I did like the point that Catholics are already accustomed to thinking of women in leadership positions. It always gets under my skin when people bash the Catholic church for excluding women from the priesthood because that is hardly the be-all-end-all of Catholic veneration. There are more women who are Saints than men. Furthermore, there are female Saint who were scientists, doctors, warriors and all sorts of "traditionally male" roles. I can't think of an institution with a greater wealth of role models for girls and women than the Catholic Church — the alleged bane of egalitarianism.

I strongly suspect that the people who claim that they could never be Catholic because of its "sexist stance" on the clergy wouldn't be Catholic even if that were reversed. (I do know gay Episcopalians who would gladly return to the Church if they felt welcome, but that's a whole different story.)

Anyway, one of the "plus" points for Clinton (really, the Clintons) was Bill's involvement in resolving the ongoing strife in Northern Ireland. That was a great achievement that benefited both Catholics and their close Anglican cousins (aka "the Protestants"). Still, the Catholics in my state (Texas) are Hispanic.
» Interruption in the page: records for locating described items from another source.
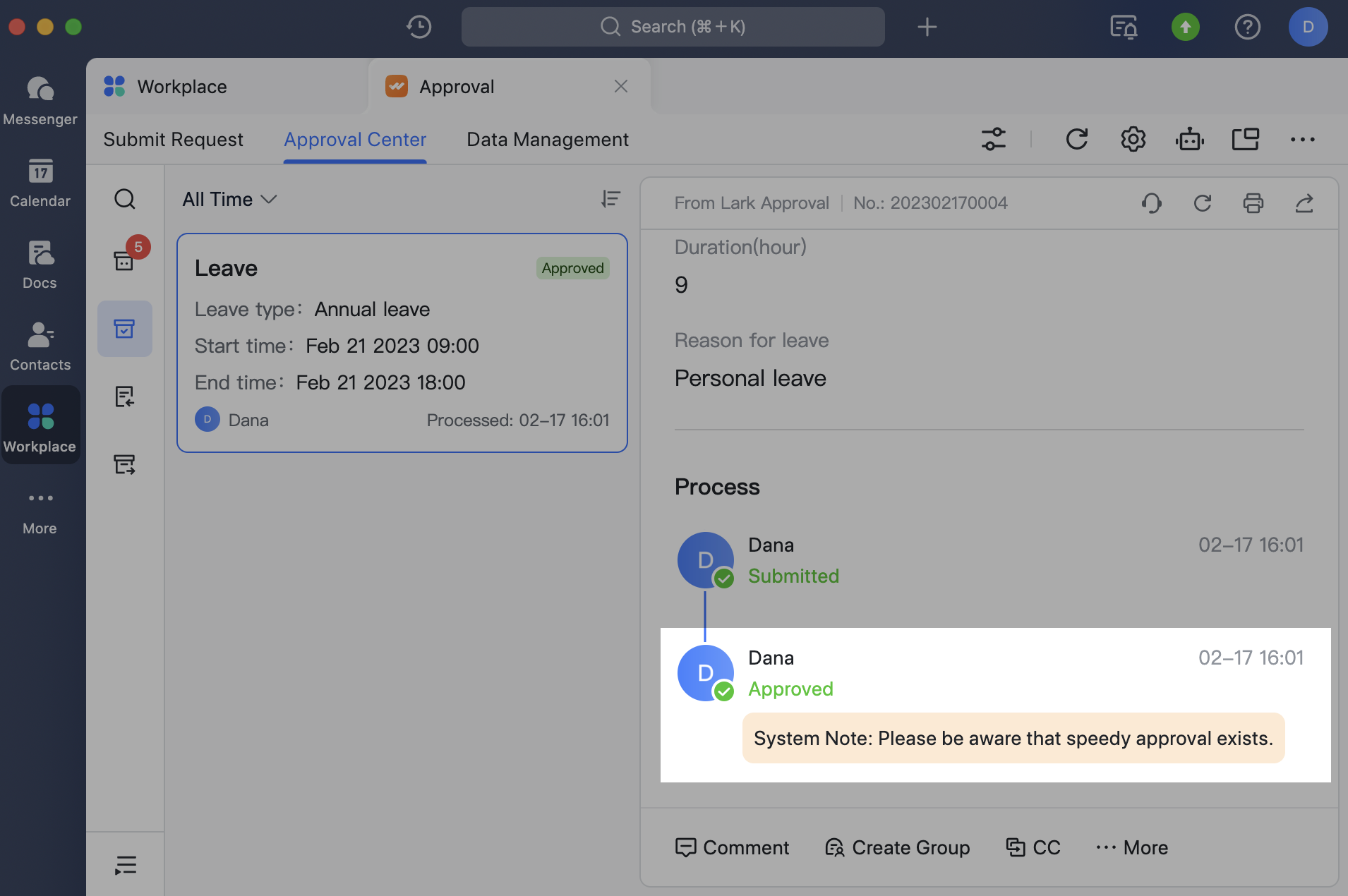The height and width of the screenshot is (896, 1348).
Task: Refresh the approval list via toolbar refresh icon
Action: coord(1076,139)
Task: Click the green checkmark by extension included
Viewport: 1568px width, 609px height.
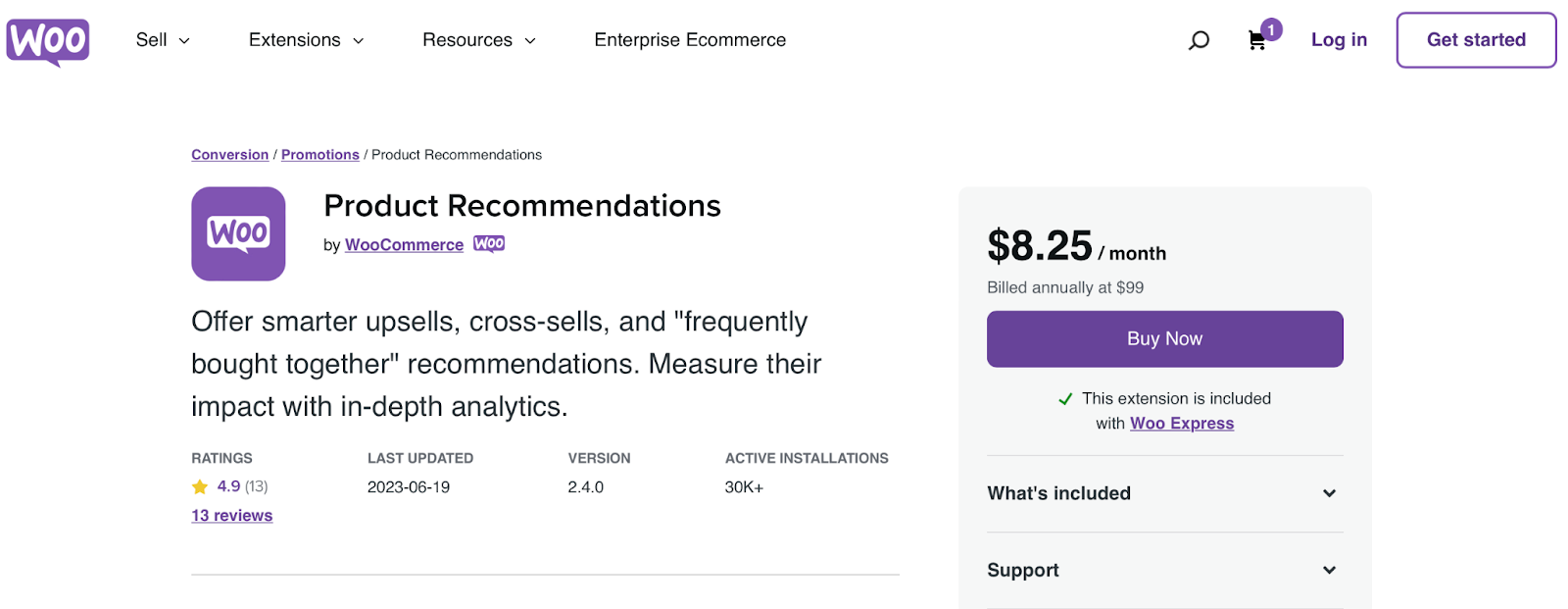Action: point(1065,399)

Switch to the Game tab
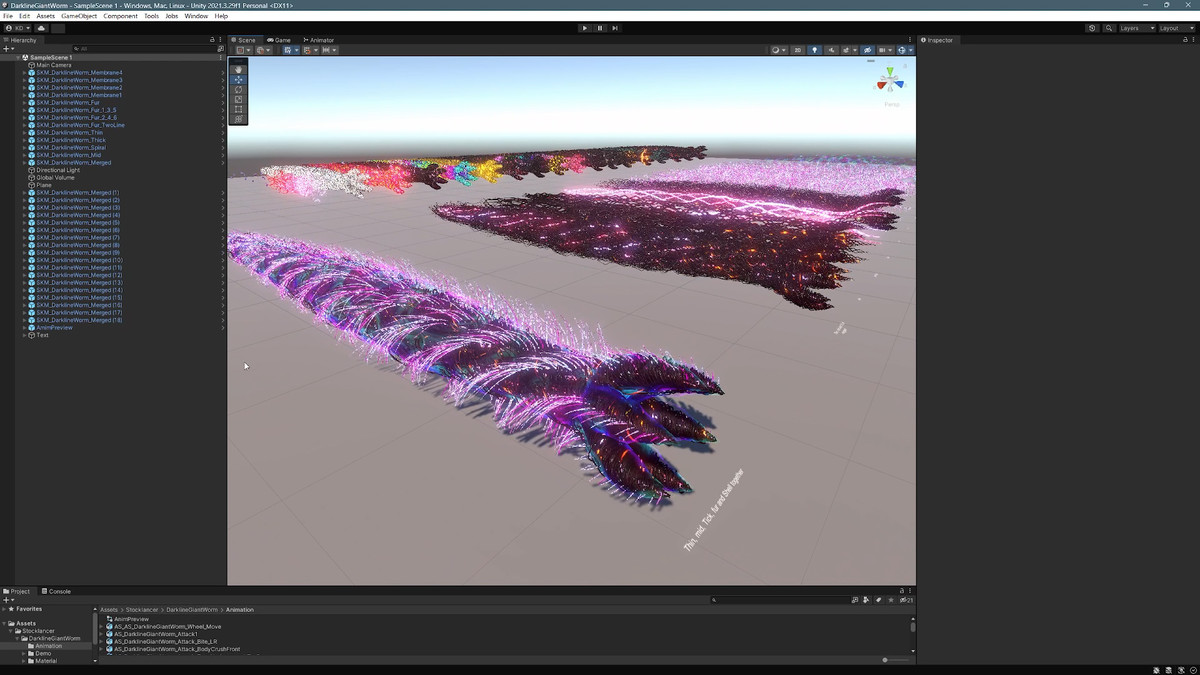point(279,40)
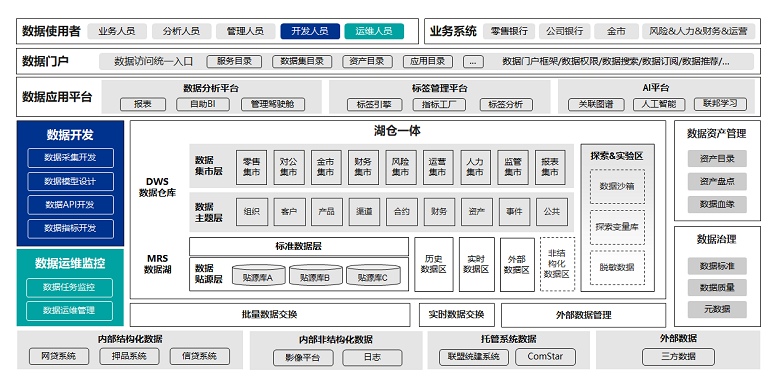This screenshot has width=780, height=392.
Task: Click the 开发人员 dark blue box
Action: click(x=310, y=31)
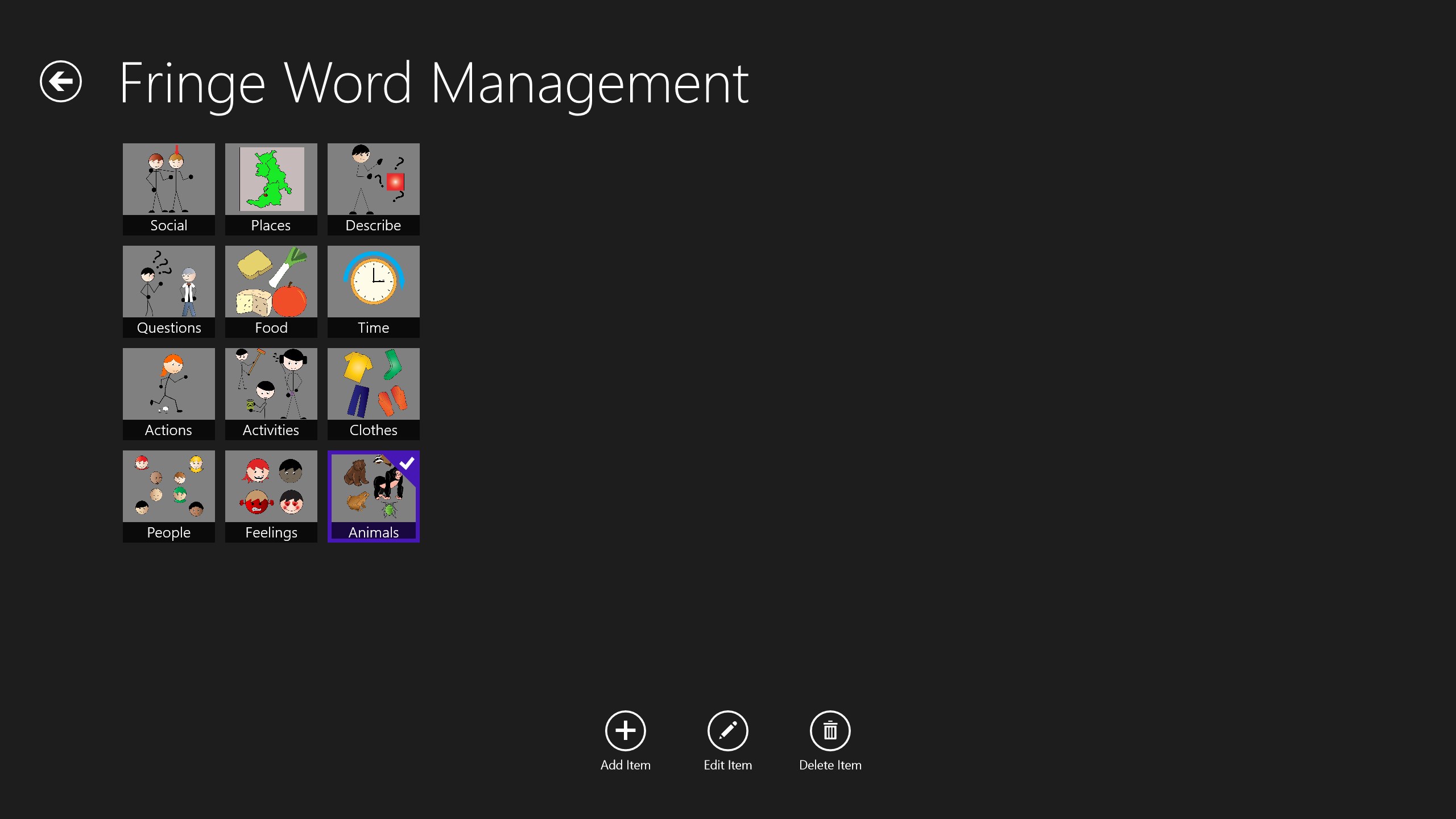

Senator Clinton has been doing well with Hispanics, but I'm starting to suspect that it is because many Hispanics have been apolitical and just weren't familiar with Senator Obama. That has certainly changed at this point. The racist "anti-immigrant" campaign of the right has politicized the Hispanic demographic and Barack Obama has enjoyed a great deal of exposure recently. We'll have to see if this results a change in Hispanic voting.

For my part, I'm not foolish enough to make any predictions in this election.